++++ Vorliegende Daten

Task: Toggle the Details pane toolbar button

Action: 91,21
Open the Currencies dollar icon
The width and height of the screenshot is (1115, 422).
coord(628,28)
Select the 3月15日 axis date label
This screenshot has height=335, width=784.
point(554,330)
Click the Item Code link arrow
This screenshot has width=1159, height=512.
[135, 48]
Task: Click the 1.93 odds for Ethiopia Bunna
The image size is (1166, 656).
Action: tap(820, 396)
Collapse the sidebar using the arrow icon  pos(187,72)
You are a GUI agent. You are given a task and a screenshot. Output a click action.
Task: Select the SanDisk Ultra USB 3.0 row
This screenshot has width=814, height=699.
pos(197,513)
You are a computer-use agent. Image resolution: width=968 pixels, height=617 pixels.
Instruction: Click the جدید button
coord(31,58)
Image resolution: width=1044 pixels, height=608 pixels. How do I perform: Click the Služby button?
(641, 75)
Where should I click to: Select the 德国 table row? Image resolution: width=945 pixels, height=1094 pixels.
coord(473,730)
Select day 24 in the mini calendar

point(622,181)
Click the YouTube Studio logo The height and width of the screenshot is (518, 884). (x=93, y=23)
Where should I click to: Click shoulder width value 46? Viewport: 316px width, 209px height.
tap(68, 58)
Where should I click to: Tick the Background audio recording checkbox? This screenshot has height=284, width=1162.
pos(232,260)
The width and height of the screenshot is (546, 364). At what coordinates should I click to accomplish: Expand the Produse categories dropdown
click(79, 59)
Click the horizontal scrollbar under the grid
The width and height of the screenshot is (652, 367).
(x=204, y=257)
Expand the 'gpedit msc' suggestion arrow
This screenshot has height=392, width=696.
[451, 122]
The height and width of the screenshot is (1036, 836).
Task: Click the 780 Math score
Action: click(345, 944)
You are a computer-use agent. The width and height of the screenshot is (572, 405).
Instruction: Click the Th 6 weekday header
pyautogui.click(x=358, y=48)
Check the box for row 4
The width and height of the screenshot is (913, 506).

++++++++

Aufgabe
Kannst du sämtliche Zeilen oben unverändert wiedergeben?

Lösung der Aufgabe
Task: Toggle the Details pane toolbar button

Action: 91,21
Open the Currencies dollar icon
The width and height of the screenshot is (1115, 422).
coord(628,28)
Select the 3月15日 axis date label
This screenshot has height=335, width=784.
point(554,330)
Click the Item Code link arrow
This screenshot has width=1159, height=512.
[135, 48]
Task: Click the 1.93 odds for Ethiopia Bunna
The image size is (1166, 656).
Action: tap(820, 396)
Collapse the sidebar using the arrow icon  pos(187,72)
You are a GUI agent. You are given a task and a screenshot. Output a click action.
Task: Select the SanDisk Ultra USB 3.0 row
This screenshot has width=814, height=699.
pos(197,513)
You are a computer-use agent. Image resolution: width=968 pixels, height=617 pixels.
Instruction: Click the جدید button
coord(31,58)
Image resolution: width=1044 pixels, height=608 pixels. How do I perform: Click the Služby button?
(641, 75)
Where should I click to: Select the 德国 table row? Image resolution: width=945 pixels, height=1094 pixels.
coord(473,730)
Select day 24 in the mini calendar

point(622,181)
Click the YouTube Studio logo The height and width of the screenshot is (518, 884). (x=93, y=23)
Where should I click to: Click shoulder width value 46? Viewport: 316px width, 209px height.
tap(68, 58)
Where should I click to: Tick the Background audio recording checkbox? This screenshot has height=284, width=1162.
pos(232,260)
The width and height of the screenshot is (546, 364). At what coordinates should I click to accomplish: Expand the Produse categories dropdown
click(79, 59)
Click the horizontal scrollbar under the grid
The width and height of the screenshot is (652, 367).
(x=204, y=257)
Expand the 'gpedit msc' suggestion arrow
This screenshot has height=392, width=696.
[451, 122]
The height and width of the screenshot is (1036, 836).
Task: Click the 780 Math score
Action: click(345, 944)
You are a computer-use agent. The width and height of the screenshot is (572, 405).
Instruction: Click the Th 6 weekday header
pyautogui.click(x=358, y=48)
Check the box for row 4
The width and height of the screenshot is (913, 506).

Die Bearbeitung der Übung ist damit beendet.